About: My research, teaching, and outreach interests are at the intersection of the ecological, cultural, and health aspects of food systems with a focus on modern Tibetan society - their food security and food environments in health disparate communities. I use the tools of psychology and economics to examine important ways in which misperception and emotion can drive economic decisions. I study socio-economic and cultural changes among minority populations in Tibetan Plateau as a result of implementation of planned development measures. I also focus on a study of adaptation strategies and adaptation ability of Tibetan population to transformed and modernized social and economic environment. I have conducted dozens of field and laboratory experiments identifying the subtle factors in the environment that can lead nomads to make better economic choices.
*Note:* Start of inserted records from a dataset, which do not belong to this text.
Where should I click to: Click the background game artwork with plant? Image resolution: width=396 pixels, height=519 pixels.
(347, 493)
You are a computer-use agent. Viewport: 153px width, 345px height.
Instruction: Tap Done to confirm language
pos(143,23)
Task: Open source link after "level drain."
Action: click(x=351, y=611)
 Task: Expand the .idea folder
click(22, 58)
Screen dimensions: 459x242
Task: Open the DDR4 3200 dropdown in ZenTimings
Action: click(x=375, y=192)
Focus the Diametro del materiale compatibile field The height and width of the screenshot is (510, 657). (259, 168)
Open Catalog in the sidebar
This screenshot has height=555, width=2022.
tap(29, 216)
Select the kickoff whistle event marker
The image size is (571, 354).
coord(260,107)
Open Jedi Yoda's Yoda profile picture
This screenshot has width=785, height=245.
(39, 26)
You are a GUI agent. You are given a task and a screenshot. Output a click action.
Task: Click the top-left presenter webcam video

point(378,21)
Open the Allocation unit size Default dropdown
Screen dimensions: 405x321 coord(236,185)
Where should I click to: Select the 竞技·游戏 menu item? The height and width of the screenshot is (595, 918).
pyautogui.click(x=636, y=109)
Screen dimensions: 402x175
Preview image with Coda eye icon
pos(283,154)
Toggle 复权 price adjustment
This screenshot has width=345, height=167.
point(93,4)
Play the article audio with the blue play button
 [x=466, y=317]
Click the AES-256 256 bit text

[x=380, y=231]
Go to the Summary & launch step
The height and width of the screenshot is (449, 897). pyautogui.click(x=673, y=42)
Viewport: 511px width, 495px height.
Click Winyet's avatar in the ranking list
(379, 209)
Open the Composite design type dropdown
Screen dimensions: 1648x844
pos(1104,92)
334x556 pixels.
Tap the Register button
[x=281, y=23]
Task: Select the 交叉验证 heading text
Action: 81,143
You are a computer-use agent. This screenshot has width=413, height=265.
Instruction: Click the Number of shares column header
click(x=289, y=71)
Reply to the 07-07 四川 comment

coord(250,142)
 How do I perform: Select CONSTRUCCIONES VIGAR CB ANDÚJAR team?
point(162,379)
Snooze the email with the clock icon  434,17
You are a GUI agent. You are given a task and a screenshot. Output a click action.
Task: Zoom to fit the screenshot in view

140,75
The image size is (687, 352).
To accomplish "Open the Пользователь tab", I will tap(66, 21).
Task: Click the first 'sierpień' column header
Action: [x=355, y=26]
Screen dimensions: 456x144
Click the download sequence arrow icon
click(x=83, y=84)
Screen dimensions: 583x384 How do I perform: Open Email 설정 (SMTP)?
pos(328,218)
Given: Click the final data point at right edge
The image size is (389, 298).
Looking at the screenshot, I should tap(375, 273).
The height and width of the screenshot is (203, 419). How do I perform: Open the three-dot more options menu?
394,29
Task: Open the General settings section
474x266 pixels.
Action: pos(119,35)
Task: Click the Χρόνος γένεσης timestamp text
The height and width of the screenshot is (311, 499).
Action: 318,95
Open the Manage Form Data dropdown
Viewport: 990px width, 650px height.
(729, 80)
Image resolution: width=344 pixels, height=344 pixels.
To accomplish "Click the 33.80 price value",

My work on behavioral economics and relocated nomads program tries to answer how low cost solutions—like offering vocational training and helping Tibetan nomads to access to markets—can lead nomads to find stable jobs without reducing overall availability of choices, or breaking the local official budget. I started pursuing my PhD in Earth Sciences at Montana State University in July 2016. My dissertation research explores the minority ethnic segregation, integration and citizenship in Tibetan Plateau, re-examines the way in which minority ethnic housing segregation and integration are currently represented in political discourse across the Tibetan Plateau and reviews their implications for housing policy, inclusion and the social rights of citizenship.
I live with my daughter and my husband in Bozeman. Every summer I go to the Tibetan Plateau to continue my research. I like hiking and running, plus swimming. My favorite words: “Once you stop learning, you start dying” from Einstein.